On m'a donné un certain nombre d'exemples et j'ai pu confirmer que, à mon sens, cela n'avait rien à voir avec l'objet de la demande. J'ai été étonné que ce soit repris, par le chef de corps d'abord, dans son avis et, dans certains cas, encore plus par le bourgmestre. Je crois que l'ambiance du temps est favorable à cet état de fait. Les récents procès dirigés contre des enseignants en Belgique ne sont certainement pas étrangers à cette situation. J'imagine donc que les services de police prennent énormément de précautions mais, pas nécessairement avec intelligence, au nom de la philosophie du parapluie et en se disant qu'une question de plus vaut mieux qu'un risque qui pourrait se présenter.

Conscient des risques d'abus, j'ai demandé à mon collègue de la Justice de prêter sa collaboration à l'élaboration d'une circulaire commune, complémentaire à ma circulaire du 1er juillet 2002, et qui aurait pour objet de préciser les modalités selon lesquelles l'avis motivé dont il s'agit doit être émis, lorsqu'un tel avis est requis. Cette circulaire devrait plus particulièrement déterminer, de manière objective, les lignes de conduite selon lesquelles les enquêtes de moralité doivent être menées lorsqu'elles sont jugées nécessaires, par exemple, en précisant l'objet des questions susceptibles d'être posées aux citoyens.

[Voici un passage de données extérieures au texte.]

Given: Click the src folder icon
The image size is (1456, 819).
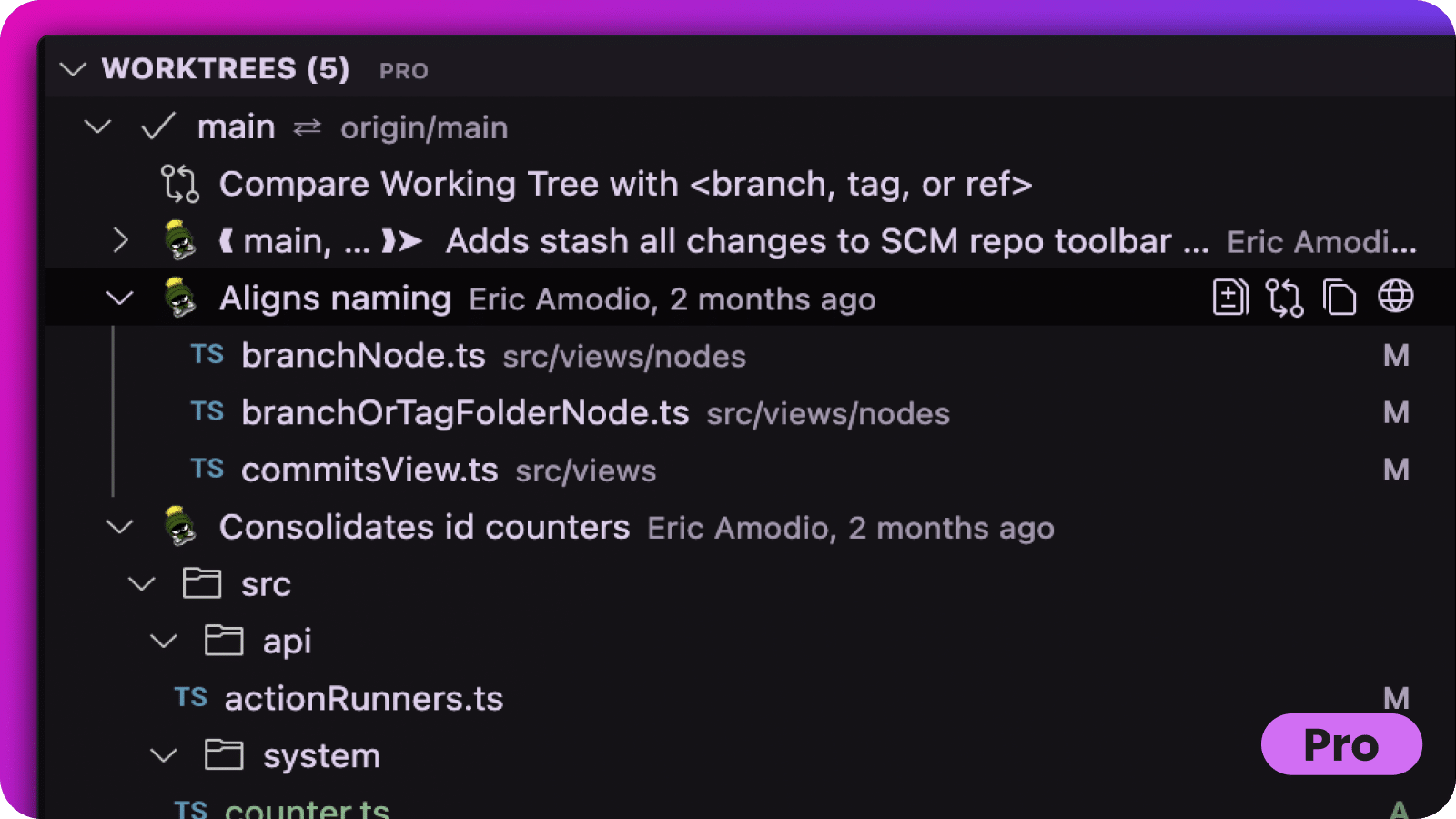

Pour moi, la solution de facilité serait de dire : « Plus jamais d'enquête ». Cependant, compte tenu de ce que nous savons de ce type d'affaires, et même si c'est difficile, il s'agit de veiller, tout en prenant de grandes précautions, à ce que ceux qui seraient appelés demain à exercer des professions en contact avec l'enfance soient à l'abri de tout reproche ou de tout indice laissant penser qu'ils seraient susceptibles de faire courir un risque aux enfants.

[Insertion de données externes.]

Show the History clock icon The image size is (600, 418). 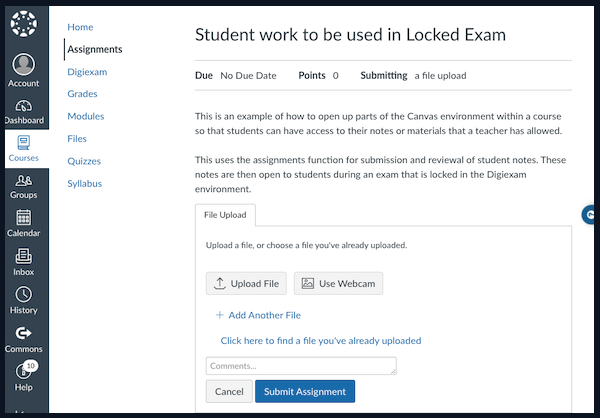pyautogui.click(x=24, y=294)
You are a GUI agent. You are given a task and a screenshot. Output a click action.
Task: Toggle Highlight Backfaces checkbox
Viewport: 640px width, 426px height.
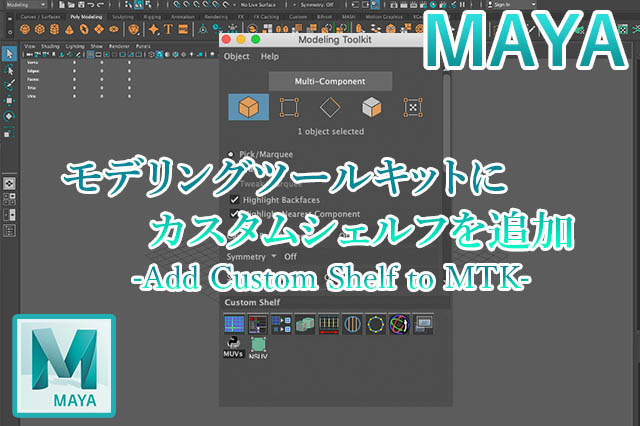(x=234, y=200)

M. Jean Cornil (PS). - Je remercie le ministre de sa réponse. Je me réjouis du fait qu'il prendra très rapidement une circulaire complémentaire avec son collègue du ministère de la Justice en vue de préciser les directives. J'espère, par ailleurs, que les personnes qui ont déjà connu des difficultés dans le cadre de la circulaire actuelle, pourront également être concernées par les nouvelles directives, de façon rétroactive.

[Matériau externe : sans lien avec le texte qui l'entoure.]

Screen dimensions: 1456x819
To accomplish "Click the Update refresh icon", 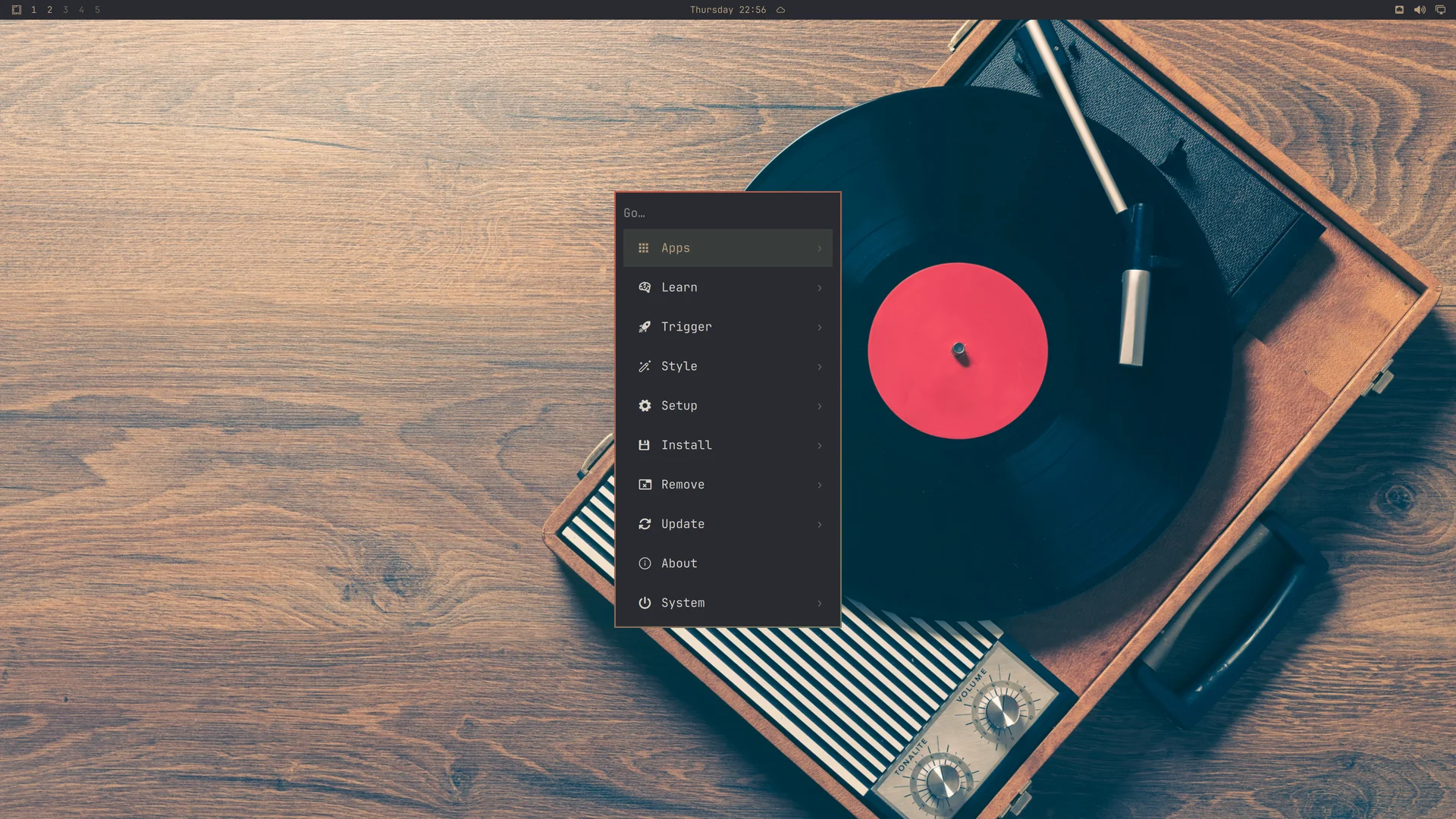I will point(645,524).
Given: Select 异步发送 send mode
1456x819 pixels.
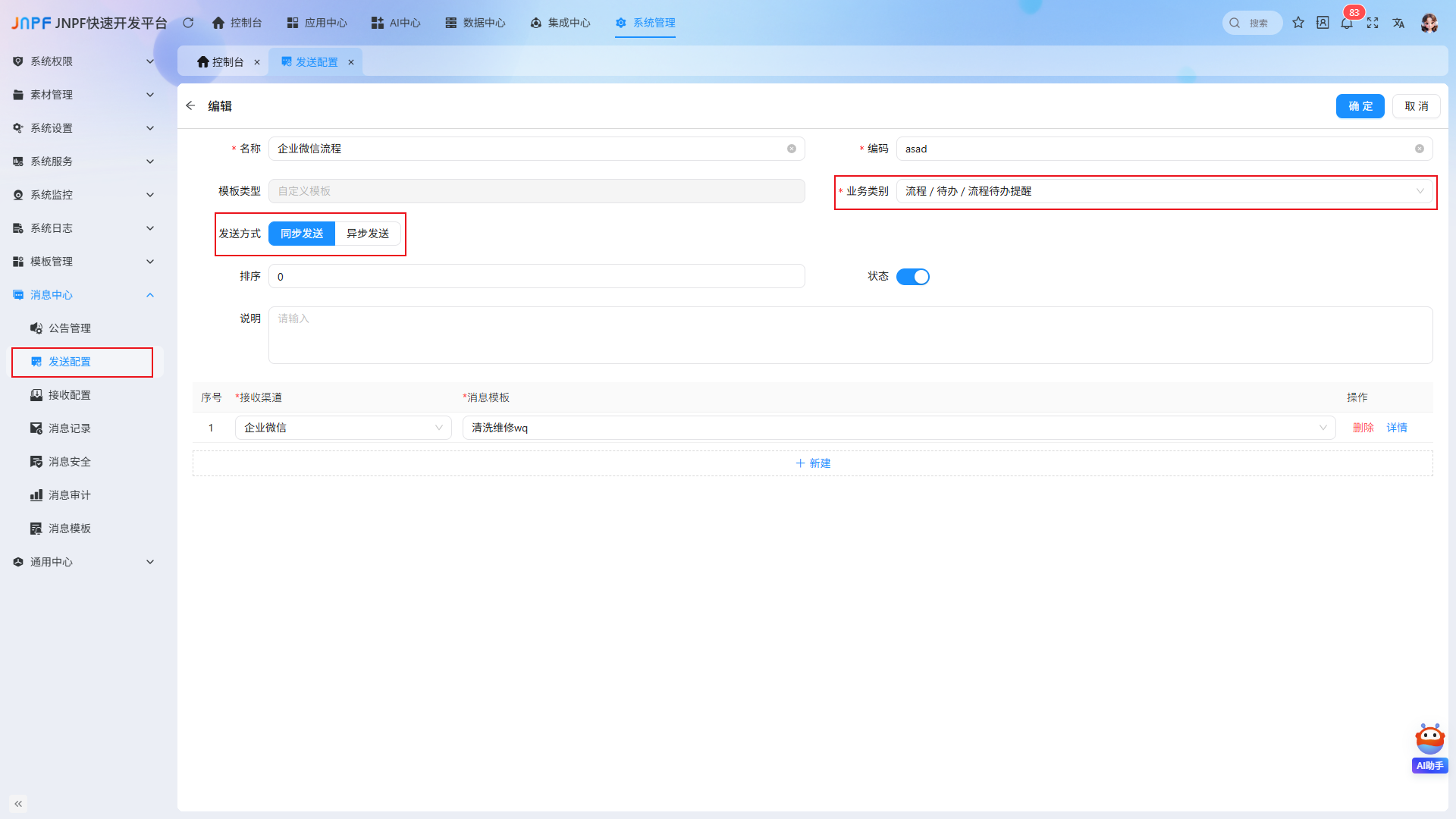Looking at the screenshot, I should 368,234.
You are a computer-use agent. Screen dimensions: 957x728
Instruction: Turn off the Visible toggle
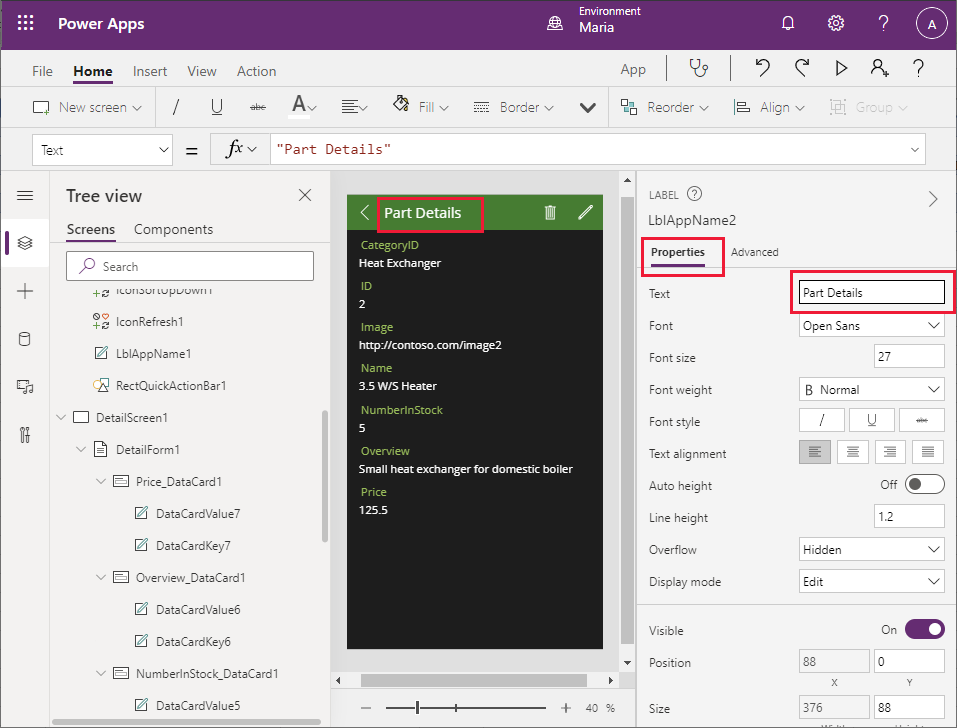[924, 630]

M. Antoine Duquesne, ministre de l'Intérieur. - J'ajoute qu'une personne ne doit jamais hésiter à s'adresser à son bourgmestre, si elle a des raisons de se plaindre de son comportement ou de celui d'un de ses agents. Si certains policiers ont abusé de leur pouvoir, les victimes ont la possibilité de se plaindre et, si nécessaire, des dossiers disciplinaires peuvent être ouverts. Au-delà d'un problème de compréhension, on ne peut exclure qu'il y ait des abus. Tous ces recours sont, bien entendu, ouverts.